* Start *

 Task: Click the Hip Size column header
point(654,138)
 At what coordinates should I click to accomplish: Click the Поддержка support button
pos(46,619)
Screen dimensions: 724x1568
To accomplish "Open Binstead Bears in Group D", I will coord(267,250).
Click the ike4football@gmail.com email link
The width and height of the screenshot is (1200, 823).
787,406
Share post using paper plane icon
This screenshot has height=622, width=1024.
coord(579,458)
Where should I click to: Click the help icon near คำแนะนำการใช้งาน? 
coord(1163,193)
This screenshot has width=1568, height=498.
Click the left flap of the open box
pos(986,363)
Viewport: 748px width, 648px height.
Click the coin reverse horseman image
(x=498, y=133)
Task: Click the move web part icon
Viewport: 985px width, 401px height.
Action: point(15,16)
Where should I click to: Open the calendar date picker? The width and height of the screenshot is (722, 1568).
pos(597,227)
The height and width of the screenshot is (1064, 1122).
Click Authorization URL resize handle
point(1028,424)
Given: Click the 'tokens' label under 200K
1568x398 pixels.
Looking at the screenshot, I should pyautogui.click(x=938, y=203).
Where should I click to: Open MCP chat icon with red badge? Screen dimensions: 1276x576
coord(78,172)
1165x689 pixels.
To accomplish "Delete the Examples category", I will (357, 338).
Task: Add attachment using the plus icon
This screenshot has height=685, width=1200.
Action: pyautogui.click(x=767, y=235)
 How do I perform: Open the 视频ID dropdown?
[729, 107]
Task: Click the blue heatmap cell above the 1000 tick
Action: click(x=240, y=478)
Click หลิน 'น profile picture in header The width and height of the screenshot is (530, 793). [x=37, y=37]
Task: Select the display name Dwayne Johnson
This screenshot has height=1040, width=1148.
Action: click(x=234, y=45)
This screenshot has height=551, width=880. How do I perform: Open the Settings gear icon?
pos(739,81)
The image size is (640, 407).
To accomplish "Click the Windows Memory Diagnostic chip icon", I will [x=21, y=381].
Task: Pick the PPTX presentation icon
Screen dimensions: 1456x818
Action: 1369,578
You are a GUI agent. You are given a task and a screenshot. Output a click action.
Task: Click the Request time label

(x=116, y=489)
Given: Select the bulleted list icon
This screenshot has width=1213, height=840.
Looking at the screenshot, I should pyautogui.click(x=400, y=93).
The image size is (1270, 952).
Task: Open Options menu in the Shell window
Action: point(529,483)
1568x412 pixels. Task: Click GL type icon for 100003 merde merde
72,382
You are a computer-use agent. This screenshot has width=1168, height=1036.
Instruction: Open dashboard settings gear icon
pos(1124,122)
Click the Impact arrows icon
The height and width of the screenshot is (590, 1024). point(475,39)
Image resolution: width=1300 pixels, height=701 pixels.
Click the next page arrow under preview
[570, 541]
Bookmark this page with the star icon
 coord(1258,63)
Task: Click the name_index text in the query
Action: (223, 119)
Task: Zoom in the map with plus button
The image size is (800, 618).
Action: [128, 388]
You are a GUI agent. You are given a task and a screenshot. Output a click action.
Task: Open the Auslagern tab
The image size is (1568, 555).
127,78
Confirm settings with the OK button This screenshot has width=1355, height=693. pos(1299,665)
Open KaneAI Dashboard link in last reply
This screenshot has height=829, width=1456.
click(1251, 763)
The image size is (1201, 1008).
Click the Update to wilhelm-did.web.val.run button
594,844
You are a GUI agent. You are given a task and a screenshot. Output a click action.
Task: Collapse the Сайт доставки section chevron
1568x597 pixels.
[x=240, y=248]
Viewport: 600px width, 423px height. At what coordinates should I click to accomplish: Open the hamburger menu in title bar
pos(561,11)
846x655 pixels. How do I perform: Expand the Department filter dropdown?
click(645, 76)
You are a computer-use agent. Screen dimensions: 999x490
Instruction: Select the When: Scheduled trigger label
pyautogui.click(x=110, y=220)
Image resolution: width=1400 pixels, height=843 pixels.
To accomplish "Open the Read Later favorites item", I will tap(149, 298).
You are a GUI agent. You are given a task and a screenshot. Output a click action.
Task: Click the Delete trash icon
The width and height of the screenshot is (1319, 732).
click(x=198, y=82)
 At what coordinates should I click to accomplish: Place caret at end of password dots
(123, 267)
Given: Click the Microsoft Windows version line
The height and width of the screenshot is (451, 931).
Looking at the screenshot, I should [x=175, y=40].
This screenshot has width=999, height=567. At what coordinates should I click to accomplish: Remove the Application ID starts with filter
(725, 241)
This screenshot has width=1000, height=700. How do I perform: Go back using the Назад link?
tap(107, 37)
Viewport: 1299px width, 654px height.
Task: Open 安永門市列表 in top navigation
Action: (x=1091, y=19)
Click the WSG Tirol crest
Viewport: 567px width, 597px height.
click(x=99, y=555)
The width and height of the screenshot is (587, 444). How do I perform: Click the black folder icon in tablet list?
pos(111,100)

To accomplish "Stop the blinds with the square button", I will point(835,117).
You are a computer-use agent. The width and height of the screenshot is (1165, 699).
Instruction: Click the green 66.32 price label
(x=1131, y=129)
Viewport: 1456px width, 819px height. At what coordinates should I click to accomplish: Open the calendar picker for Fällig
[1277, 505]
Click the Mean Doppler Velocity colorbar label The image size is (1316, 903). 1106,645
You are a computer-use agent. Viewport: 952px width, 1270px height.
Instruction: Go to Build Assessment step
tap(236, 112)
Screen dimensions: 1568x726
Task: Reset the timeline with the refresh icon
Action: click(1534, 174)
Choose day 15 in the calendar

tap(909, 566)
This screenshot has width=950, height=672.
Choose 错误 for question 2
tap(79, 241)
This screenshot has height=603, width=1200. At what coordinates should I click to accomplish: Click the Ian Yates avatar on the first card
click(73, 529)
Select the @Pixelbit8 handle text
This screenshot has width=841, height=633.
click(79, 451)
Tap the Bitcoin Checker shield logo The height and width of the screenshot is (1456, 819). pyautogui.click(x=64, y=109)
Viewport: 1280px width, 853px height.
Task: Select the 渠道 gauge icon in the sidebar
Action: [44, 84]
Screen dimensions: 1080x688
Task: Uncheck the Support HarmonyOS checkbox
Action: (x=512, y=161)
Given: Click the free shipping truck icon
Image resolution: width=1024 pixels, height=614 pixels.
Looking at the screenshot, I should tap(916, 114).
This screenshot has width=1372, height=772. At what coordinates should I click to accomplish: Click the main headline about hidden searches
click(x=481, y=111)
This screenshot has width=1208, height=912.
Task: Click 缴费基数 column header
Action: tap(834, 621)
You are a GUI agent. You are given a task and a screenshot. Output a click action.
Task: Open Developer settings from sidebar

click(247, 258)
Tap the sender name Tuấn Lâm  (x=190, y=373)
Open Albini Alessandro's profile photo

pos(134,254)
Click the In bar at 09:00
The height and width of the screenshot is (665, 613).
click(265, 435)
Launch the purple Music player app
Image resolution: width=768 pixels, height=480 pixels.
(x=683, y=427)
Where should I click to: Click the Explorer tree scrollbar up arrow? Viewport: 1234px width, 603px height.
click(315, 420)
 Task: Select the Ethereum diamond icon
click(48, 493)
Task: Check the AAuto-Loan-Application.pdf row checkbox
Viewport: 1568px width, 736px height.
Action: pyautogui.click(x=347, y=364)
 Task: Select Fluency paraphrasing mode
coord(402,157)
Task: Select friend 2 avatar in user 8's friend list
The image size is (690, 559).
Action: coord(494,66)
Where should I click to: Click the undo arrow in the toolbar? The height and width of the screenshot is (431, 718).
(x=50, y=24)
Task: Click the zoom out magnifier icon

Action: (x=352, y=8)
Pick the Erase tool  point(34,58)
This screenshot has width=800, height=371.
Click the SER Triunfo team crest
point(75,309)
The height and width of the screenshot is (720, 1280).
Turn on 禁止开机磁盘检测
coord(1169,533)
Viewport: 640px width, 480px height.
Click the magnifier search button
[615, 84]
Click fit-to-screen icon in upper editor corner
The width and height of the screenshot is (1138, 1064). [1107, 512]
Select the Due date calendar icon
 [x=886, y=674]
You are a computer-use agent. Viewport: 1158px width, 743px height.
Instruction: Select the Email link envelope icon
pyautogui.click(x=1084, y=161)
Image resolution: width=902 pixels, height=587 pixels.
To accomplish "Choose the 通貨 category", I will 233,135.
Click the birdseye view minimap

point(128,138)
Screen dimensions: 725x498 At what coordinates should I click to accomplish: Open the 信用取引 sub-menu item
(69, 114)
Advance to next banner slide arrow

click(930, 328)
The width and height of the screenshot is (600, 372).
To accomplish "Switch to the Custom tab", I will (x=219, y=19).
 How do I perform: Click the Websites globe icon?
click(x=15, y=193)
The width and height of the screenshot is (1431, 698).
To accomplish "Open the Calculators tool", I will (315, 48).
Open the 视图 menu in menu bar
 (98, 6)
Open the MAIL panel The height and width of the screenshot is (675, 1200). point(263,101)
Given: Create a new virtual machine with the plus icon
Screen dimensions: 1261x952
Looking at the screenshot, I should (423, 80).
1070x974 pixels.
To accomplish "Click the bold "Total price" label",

* End *

» Objective: Please rewrite the data as a numbered list, from its first line through the line containing "I will coord(267,250).", both included, and leave out any blank lines.

» Solved exercise:
1.  Task: Click the Hip Size column header
2. point(654,138)
3.  At what coordinates should I click to accomplish: Click the Поддержка support button
4. pos(46,619)
5. Screen dimensions: 724x1568
6. To accomplish "Open Binstead Bears in Group D", I will coord(267,250).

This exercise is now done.